Chinese education groups are starting a one-million signature petition drive against the Education Ministry’s proposal to increase the amount of time Bahasa Malaysia is taught at Chinese primary schools.

Under a government plan, Bahasa Malaysia will be taught for 270 minutes weekly, while English will be taught for just 150 minutes.

Since July, Chinese education groups have proposed compromised solutions but talks appear to have failed.

Chinese education groups like are largely behind the operations of almost all Chinese primary schools in the country — are against proposals to drastically increase the weekly Bahasa Malaysia teaching time to 270 minutes, from 180 minutes presently.
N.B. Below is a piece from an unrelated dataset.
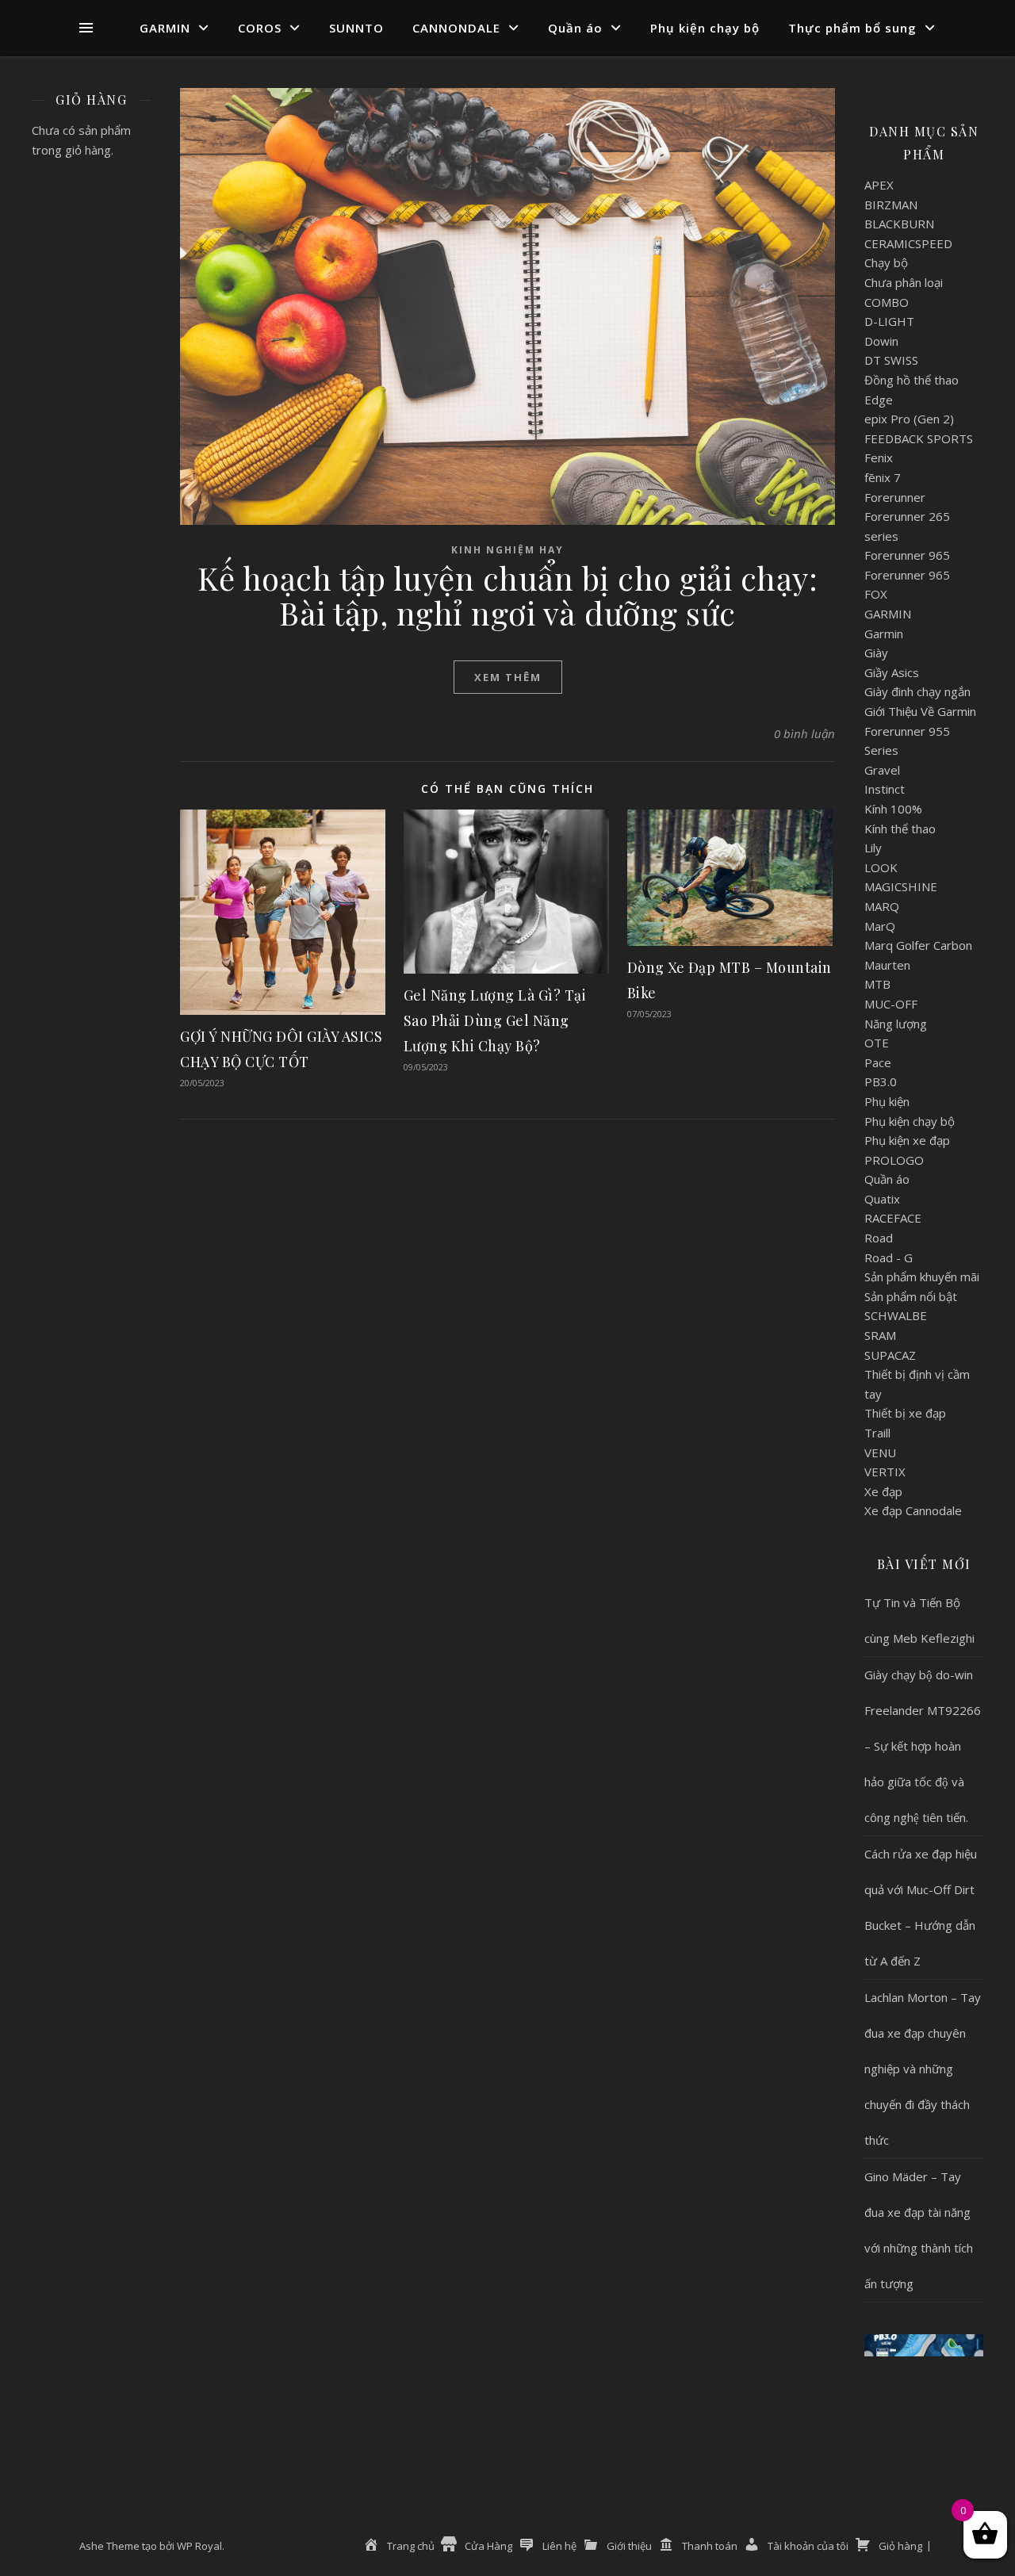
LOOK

The Government’s proposal applies to Chinese primary school students from Primary Four to Primary Six and is supposed to start next year.

The ministry claims the proposal is to improve proficiency in the national language, especially for pupils who go on to national secondary schools where Bahasa Malaysia is the language of instruction.

Chinese education groups, however, say the increase for Bahasa Malaysia should be lessened and with the time saved given to English classes.

The groups are proposing that Bahasa Malaysia be taught 240 minutes and English, 210 minutes.

So far, Chinese newspapers have reported parents were mostly more supportive of Jiao Zong’s proposal.

Parents were quoted as saying the Government’s plans overemphasised Bahasa Malaysia at the expense of English. Other parents have pointed out that the Government was wrong to assume all pupils would be able to excel in all three languages.

There are 1,294 aided Chinese primary schools in Malaysia. The schools are allocated Federal Government funds annually for operation purposes. The school boards are responsible for raising funds to build and enhance facilities.

More than any other states in Malaysia, Sarawak’s Chinese primary schools are attended by large numbers of bumiputra students. In rural areas like in Betong, at SJK(C) Chung Hua Maludam, the school has a student population that comprises roughly 90% non-Chinese.

These schools were mainly built decades ago by local communities — with large amounts of funds raised from urban centres — to alleviate the shortage of schools in rural areas.